What They're After: Your Entire Secret Stash
The JavaScript payload casts a wide net when it comes to stealing secrets. We're not just talking about one or two credentials here. The malware targets:
- GitHub tokens and GitHub Actions secrets — the keys to your source code and CI/CD pipelines
- npm, PyPI, RubyGems, and JFrog publishing tokens — if you publish packages, your publishing credentials are on the hit list
- AWS, GCP, Azure, Kubernetes, and Vault credentials — cloud infrastructure access goes straight to them
- SSH keys and Docker credentials for container and server access
- The
.env,.npmrc, and.pypircfiles that store configuration secrets - Shell histories that might contain commands with embedded credentials
- Even Claude and MCP configuration files, which is honestly kind of impressive in its specificity
The exfiltration method mirrors what we've seen in previous Shai-Hulud operations: automatically created GitHub repositories host the stolen secrets, written via GitHub Actions. There's also a secondary channel using direct HTTPS to what looks like a legitimate Anthropic API endpoint (api[.]anthropic[.]com/v1/api), which Socket suspects was chosen specifically for camouflage.

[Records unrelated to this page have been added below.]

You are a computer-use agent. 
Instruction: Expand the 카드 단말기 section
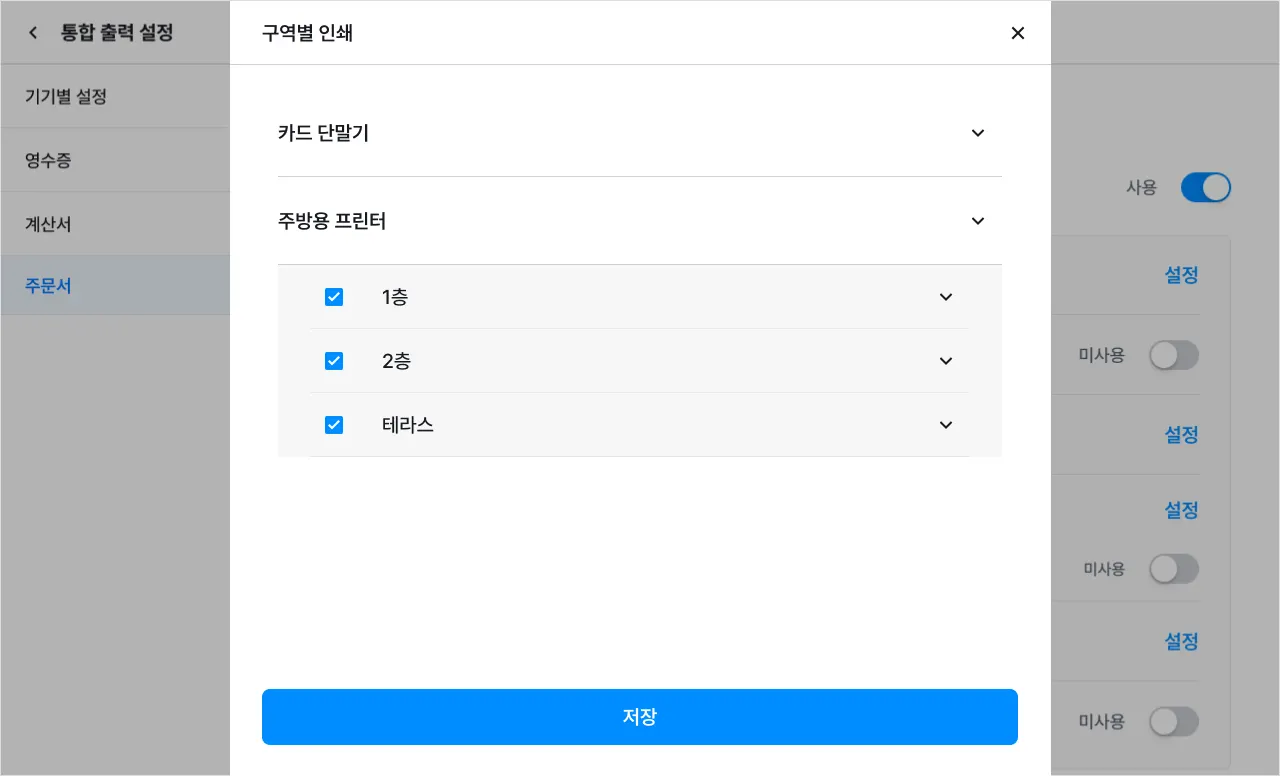point(978,133)
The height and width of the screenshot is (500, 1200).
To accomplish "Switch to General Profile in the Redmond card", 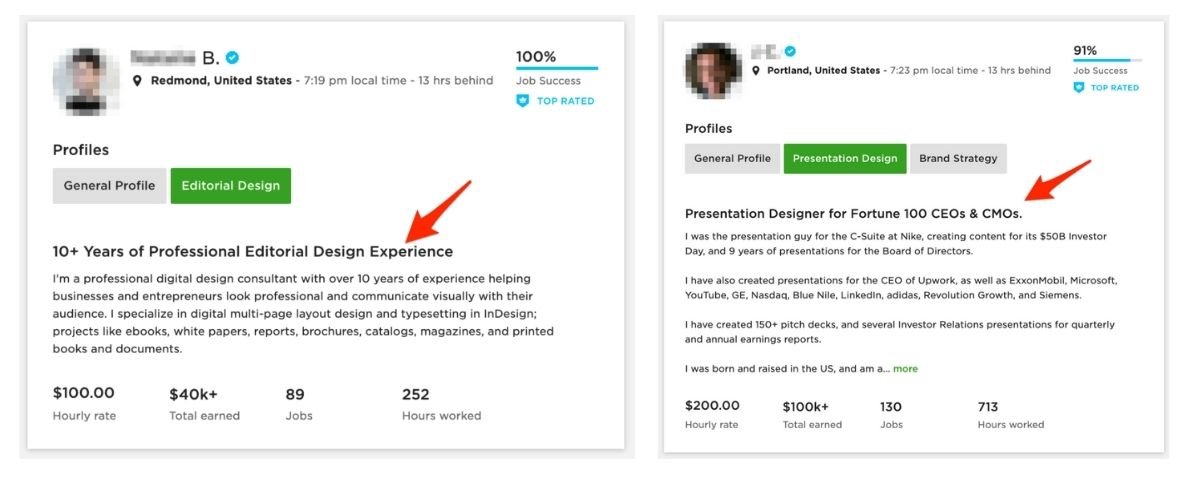I will click(x=109, y=186).
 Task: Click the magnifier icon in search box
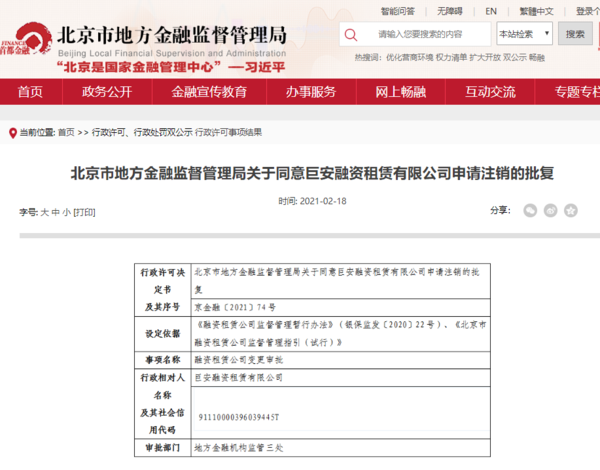pos(351,34)
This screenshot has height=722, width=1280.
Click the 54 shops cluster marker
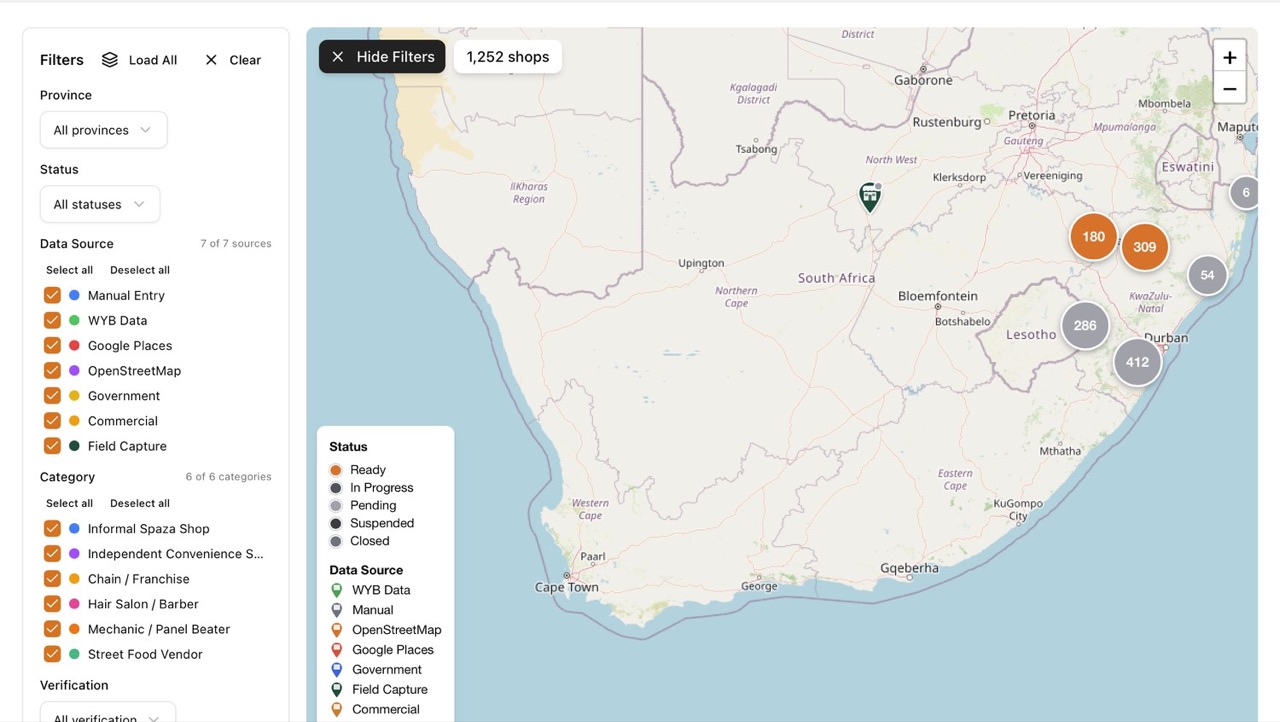point(1207,275)
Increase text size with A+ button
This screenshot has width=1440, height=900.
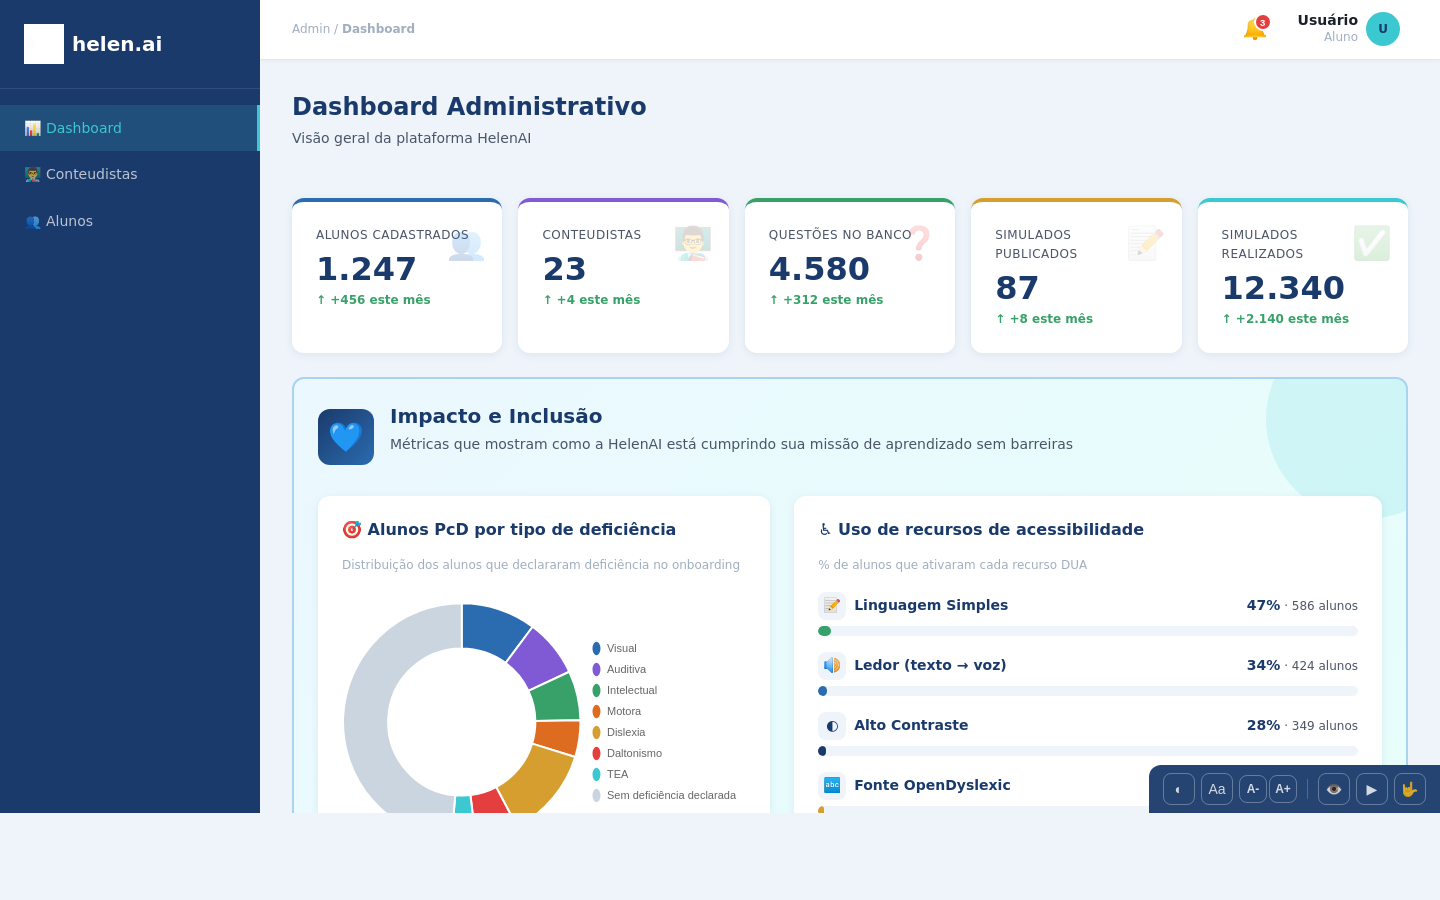[x=1283, y=788]
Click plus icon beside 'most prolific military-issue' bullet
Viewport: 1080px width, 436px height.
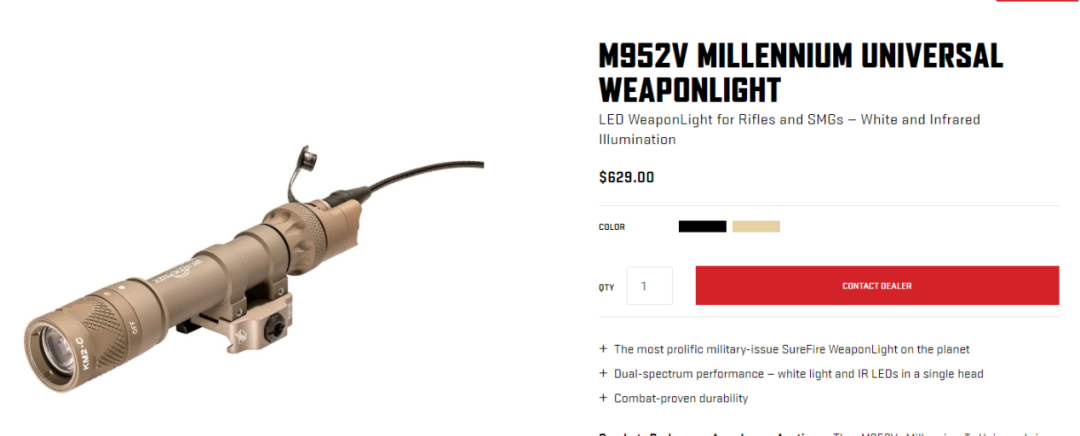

This isn't the first time the Shai-Hulud campaign has targeted developers. Similar attacks have hit Red Hat npm packages and Microsoft packages with Miasma malware. The pattern is becoming all too familiar: compromised packages in popular repositories, credential harvesting, and sophisticated evasion techniques.
Evasion Tactics That Make This Hard to Catch
The malware has some nasty tricks up its sleeve. It checks for Russian locales and environments before executing, which suggests the attackers are trying to avoid detection in certain regions. It also detects security tools like StepSecurity Harden-Runner and skips execution if it's present.
Persistence is established through systemd services on Linux, LaunchAgents on macOS, and even GitHub workflow files and Claude/MCP configuration files. So once it gets in, it doesn't just stay in your Python environment — it spreads to your system level and the CI/CD pipelines.
This is the part that keeps me up at night. The goal here isn't just to steal secrets from one machine. It's to compromise software development workflows so the malware can propagate further. Teams using CI/CD pipelines and shared development environments are sitting ducks.
What You Need to Do Right Now
If your organization installed any of the affected packages, Socket's recommendation is straightforward: rotate all secrets and restore environments from safe backups. Don't try to clean the infection — just nuke it and start fresh.
For everyone else, here's what to watch for:
- Python packages containing executable
.pthstartup hooks — that's your first red flag - Unexpected downloads of the Bun JavaScript runtime from GitHub during package installation
- Process chains where Python launches Bun to execute
_index.js - Anomalous outbound HTTPS connections to unknown endpoints
- New GitHub repositories created by CI/CD workflows that you didn't authorize
The broader Shai-Hulud campaign, named after the giant sandworm from Frank Herbert's Dune, now shows 453 malicious artifacts in Socket's tracking. This isn't an isolated incident — it's part of a sustained campaign targeting the Python ecosystem, and science packages are just the latest target.
The takeaway? Trust nothing. Verify everything. And for the love of all that's holy, pin your dependencies and audit what actually gets installed in your environments.